The Post-Transcriptional Regulatory Element of Hepatitis B Virus: From Discovery to Therapy - PubMed
- ️Mon Jan 01 2024
Review
The Post-Transcriptional Regulatory Element of Hepatitis B Virus: From Discovery to Therapy
Karim Mouzannar et al. Viruses. 2024.
Abstract
The post-transcriptional regulatory element (PRE) is present in all HBV mRNAs and plays a major role in their stability, nuclear export, and enhancement of viral gene expression. Understanding PRE's structure, function, and mode of action is essential to leverage its potential as a therapeutic target. A wide range of PRE-based reagents and tools have been developed and assessed in preclinical and clinical settings for therapeutic and biotechnology applications. This manuscript aims to provide a systematic review of the characteristics and mechanism of action of PRE, as well as elucidating its current applications in basic and clinical research.
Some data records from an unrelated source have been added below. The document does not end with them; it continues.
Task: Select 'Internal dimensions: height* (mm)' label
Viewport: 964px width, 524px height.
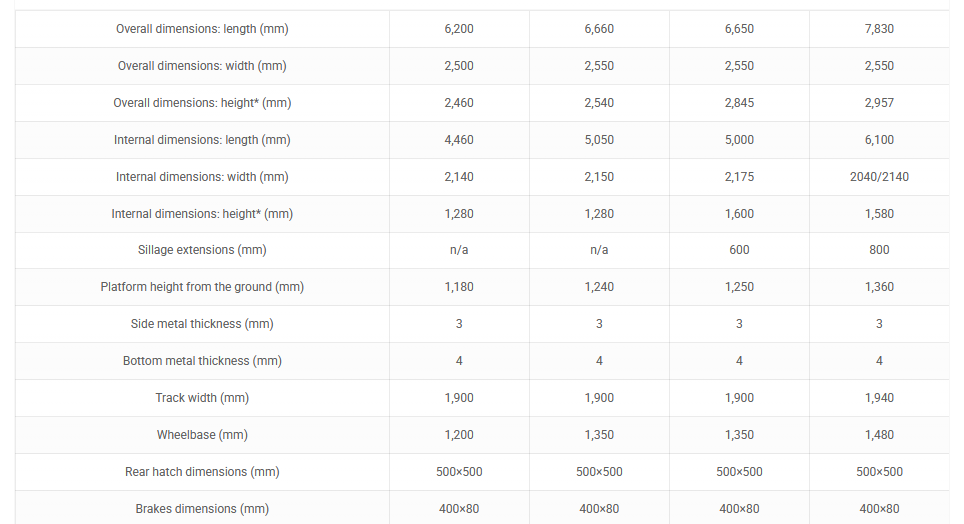Action: pos(202,214)
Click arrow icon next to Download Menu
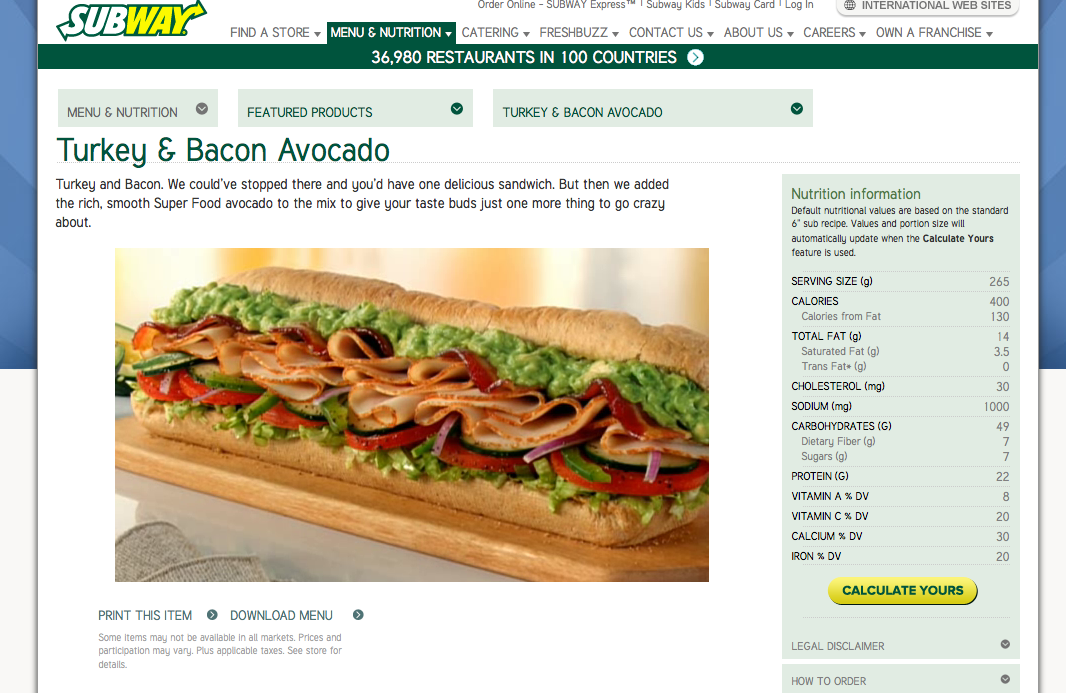This screenshot has width=1066, height=693. pyautogui.click(x=358, y=615)
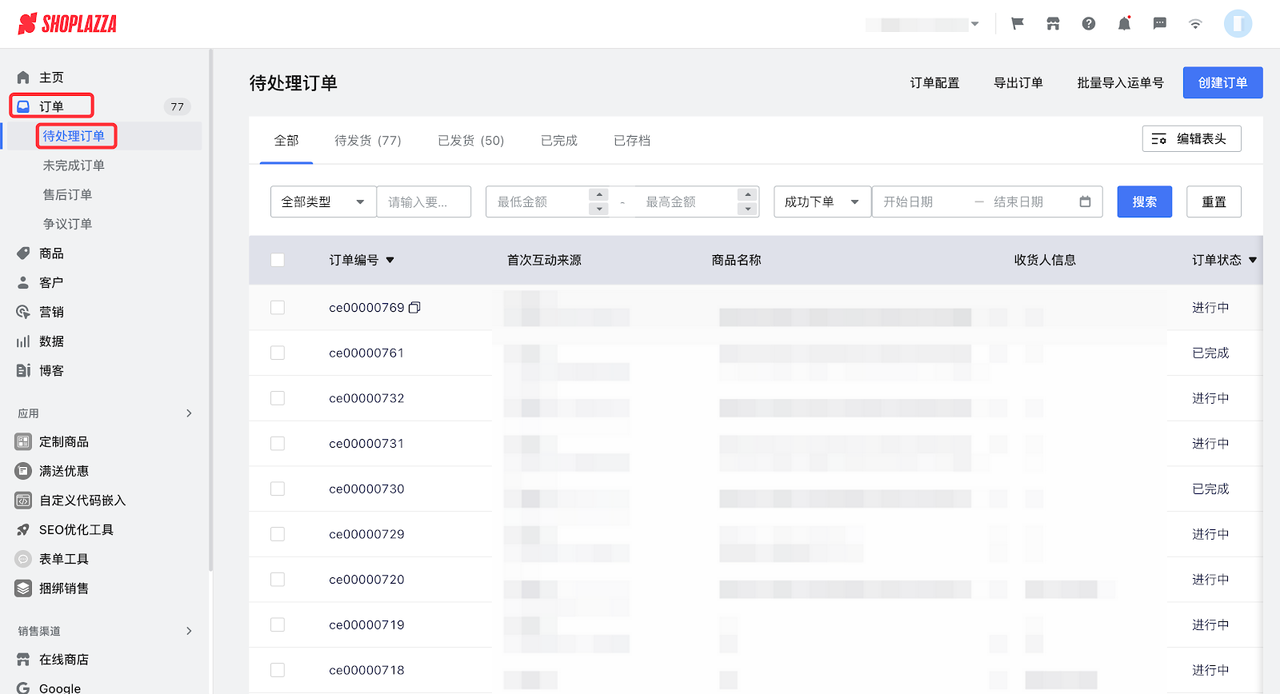Tick the checkbox beside order ce00000730
The image size is (1280, 694).
pos(277,488)
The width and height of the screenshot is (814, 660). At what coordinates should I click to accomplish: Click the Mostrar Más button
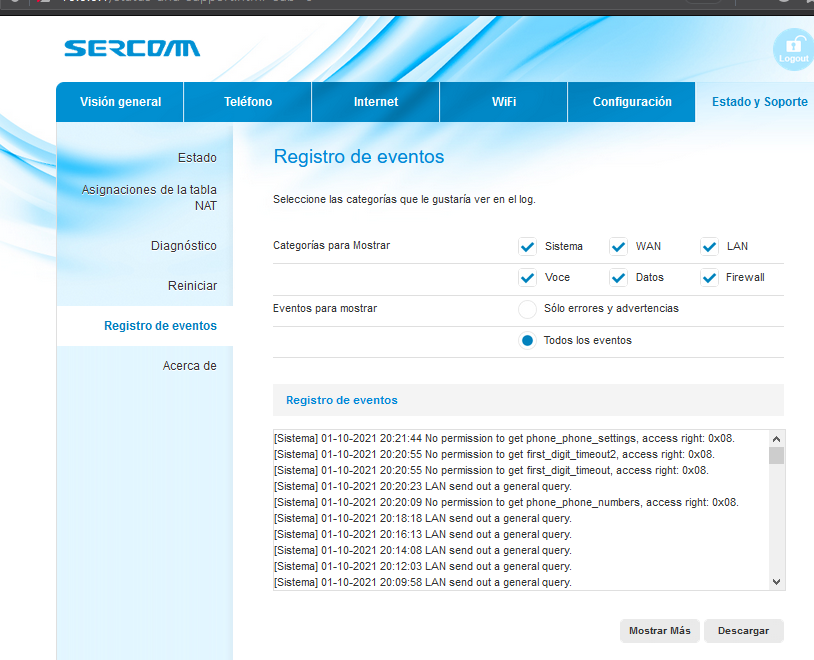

Finally, we discuss the promising opportunities that PRE may provide to antiviral development, viral biology, and potentially beyond.
Keywords: PRE; RNA; RNA tailing; TENT4A/B; ZCCHC14; hepatitis B; therapeutics.
Conflict of interest statement
The authors declare no conflict of interest.
Figures
Schematic representation of HBV genome organization, transcripts, and PRE bipartite structure. (A) HBV genetic map. HBV rcDNA is depicted with its negative (orange) and discontinuous positive (purple) strands, DR1/DR2 intersection, and covalently attached HBV polymerase (P). The four overlapping open-reading frames (preC/C, P, PreS1/preS2/S, and X) are shown (green arrows). Four classes of transcripts generated by HBV that terminate at a shared polyadenylation site (polyA) are shown (black arrows). (B) HBV transcripts. The five HBV RNA transcripts are shown, each depicting the transcription start site (TSS) at the 5′ cap termini (black circles), and several viral cis-elements: PRE, polyadenylation stimulating sequence (PSS), unconventional UAUAAA poly(A) signal (PAS), and ZAP-responsive element (ZRE). Nucleotide numbering is based on HBV genotype D. (C) PRE bipartite structure. An expanded view of PRE shows that all HBV RNA transcripts contain a complete PRE, except for HBx mRNA. Complete PRE is composed of PREα and PREß (containing elements PREß1 and PREß2). PREα has a La protein binding site (La) and a conserved stem–loop structure (SLα). PREß1 has a stem–loop structure (SLß). PREß2 has a polypyrimidine binding protein 1 docking site (PTBP1). Figure was created with
Biorender.com.
Schematic representation of PRE mode of action. (A) ZCCHC14 and TENT4A/B form a complex with the SLα pentaloop (CAGGU) of HPRE to initiate polyadenylation at the 3′ end, facilitating protection of HBV RNA against degradation, nuclear export to the cytoplasm, and translation. (B) RG7834 is a small molecule that specifically inhibits TENT4A/B enzymatic activity, thus blocking mixed tailing on the 3′ end of HBV RNA. This blockage leads to the degradation of HBV RNA by cellular nucleases, potently suppressing HBV replication both in vitro and in vivo. Figure created with
Biorender.com.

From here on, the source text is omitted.